Considerando las necesidades humanas de hombres y mujeres por igual, en nivel jerárquico una de las principales es, sin duda, la autoestima, concepto que se fundamenta básicamente por dos aspectos: el primero, que tiene que ver con el aprecio que tenemos de nosotros mismos y, el segundo, derivado por el respeto y la estimación que recibimos de otras personas. En pocas palabras, como en alguna ocasión lo esgrimió el psicólogo estadounidense Abraham Maslow, considerado uno de los padres de la psicología humanista, la autoestima es la expresión de aprecio más sana con la que puede contar un ser humano, porque es a través de ésta que se manifiesta el respecto que le merecemos a los demás, más allá que el renombre, la celebridad y/o la adulación.

Lamentablemente en sociedades occidentales como la nuestra, donde la superficialidad, el consumismo y otros factores distorsionan y afectan con mucho poder la percepción que debemos tener de nosotros mismos, es muy frecuente encontrarnos con personas cuya autoestima es poderosamente afectada por agentes externos que la pueden detonar ya sea hacia arriba o hacia abajo, dando por resultados a individuos desconfiados o muy seguros de sí mismos.

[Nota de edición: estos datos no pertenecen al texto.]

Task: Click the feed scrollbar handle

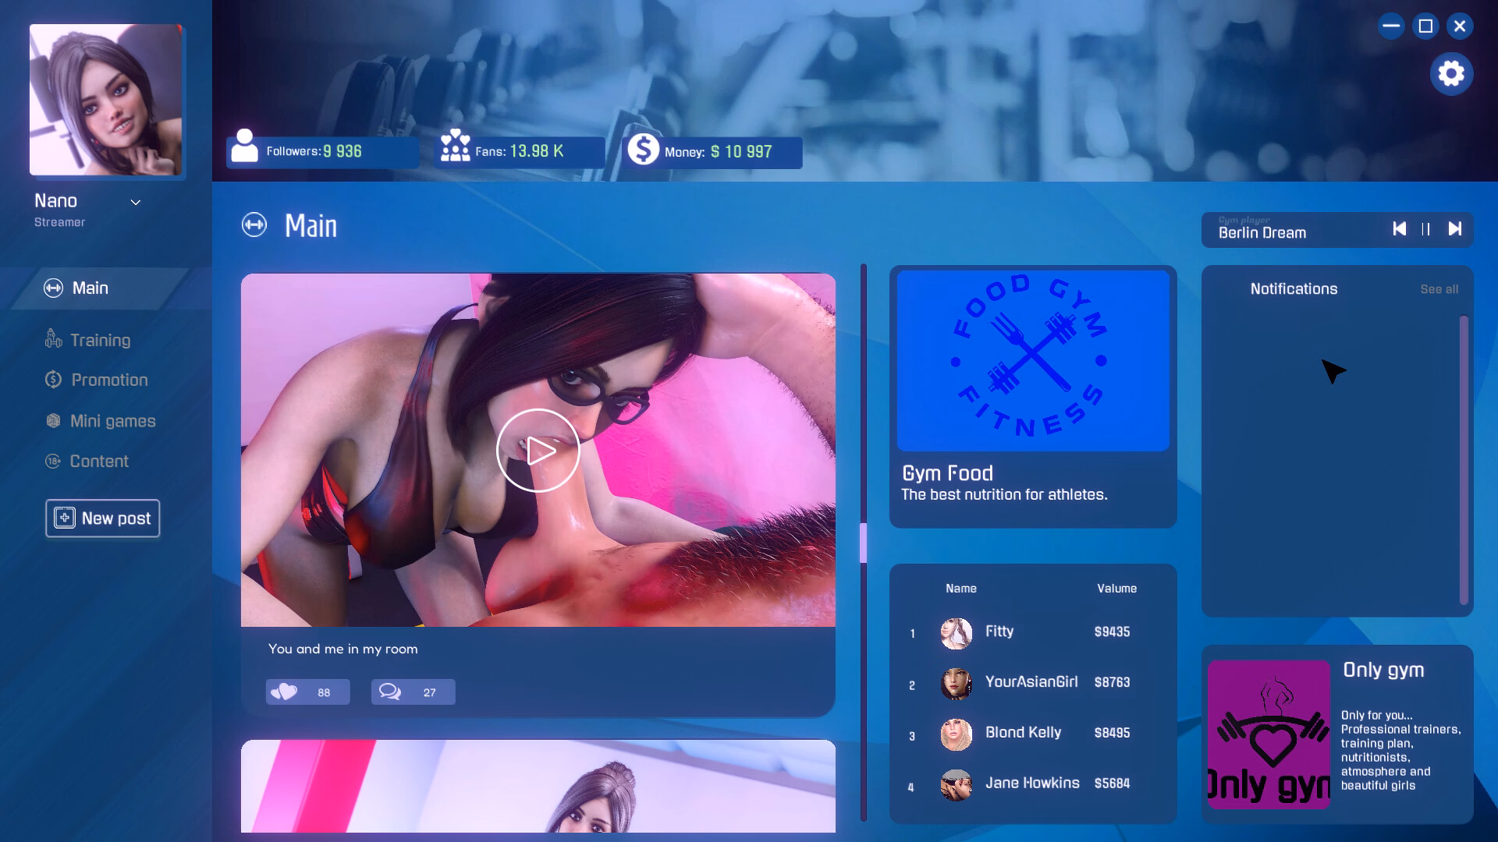Action: pyautogui.click(x=864, y=543)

Pero, mucho ojo, todo esto no tiene absolutamente nada que ver con los complejos de inferioridad o superioridad, que son temas y circunstancias que requieren de tratamiento totalmente distinto. La autoestima se relaciona primordialmente con el desarrollo del ego y el conocimiento que tenemos nosotros mismos de nuestros talentos, destrezas y capacidades. Si reconocemos éstas en nuestro esquema de dinámicas cotidianas habrá una proclividad a que en nuestro diario acontecer nos desenvolvamos como una personas seguras de nosotras mismas; pero si ocurre en la dirección opuesta, el resultado será lamentable, porque habremos de transitar por el camino de la inseguridad, la timidez y el autorrechazo, porque al final del día no hay nada peor en este mundo y en esta vida que una persona sienta que está equivocada con su “aquí” y su “ahora”.

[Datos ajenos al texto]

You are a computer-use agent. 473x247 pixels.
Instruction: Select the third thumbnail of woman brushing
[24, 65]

En la vida cotidiana lo que forja el carácter de un individuo es, además de la constante toma de decisiones, enfrentar la victoria y la derrota en todos los ámbitos y aristas que conforman su diario acontecer. Y en la medida que cuente con el suficiente criterio y madurez para aceptar que éstos (la victoria y la derrota) sólo son circunstanciales y que ambos deben servirle para desarrollar determinado tipo de fortalezas, se estará acercando al equilibrio y a la seguridad.

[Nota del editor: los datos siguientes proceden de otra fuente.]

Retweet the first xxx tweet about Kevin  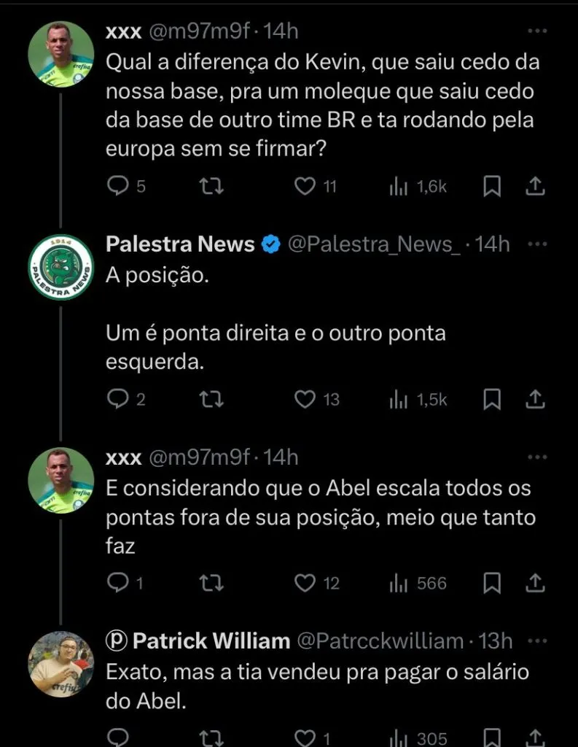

Cuando se logra todo lo anterior le permitirá proyectar la imagen de alguien capaz, pero sobre todo digno de respeto (no confundir con admiración). Y en la medida que alguien puede desarrollar su autoestima podrá identificar cada vez con más facilidad que la dignidad es uno de los valores más fáciles de reconocer, porque éste nos permite trascender al mundo en el que vivimos para ubicarnos en una órbita donde siempre antepondremos lo correcto a lo que queremos. Y a diferencia de la autoestima, la dignidad es un derecho fundamental y ésta es inherente al ser humano porque éste posee la libertad y la capacidad de crear cosas y de creer en cosas por iniciativa propia… pero también es capaz, por esta misma libertad, de rechazar todo aquello que se anteponga o que atente contra todo aquello que considere como bueno y aceptable para sí mismo y los demás.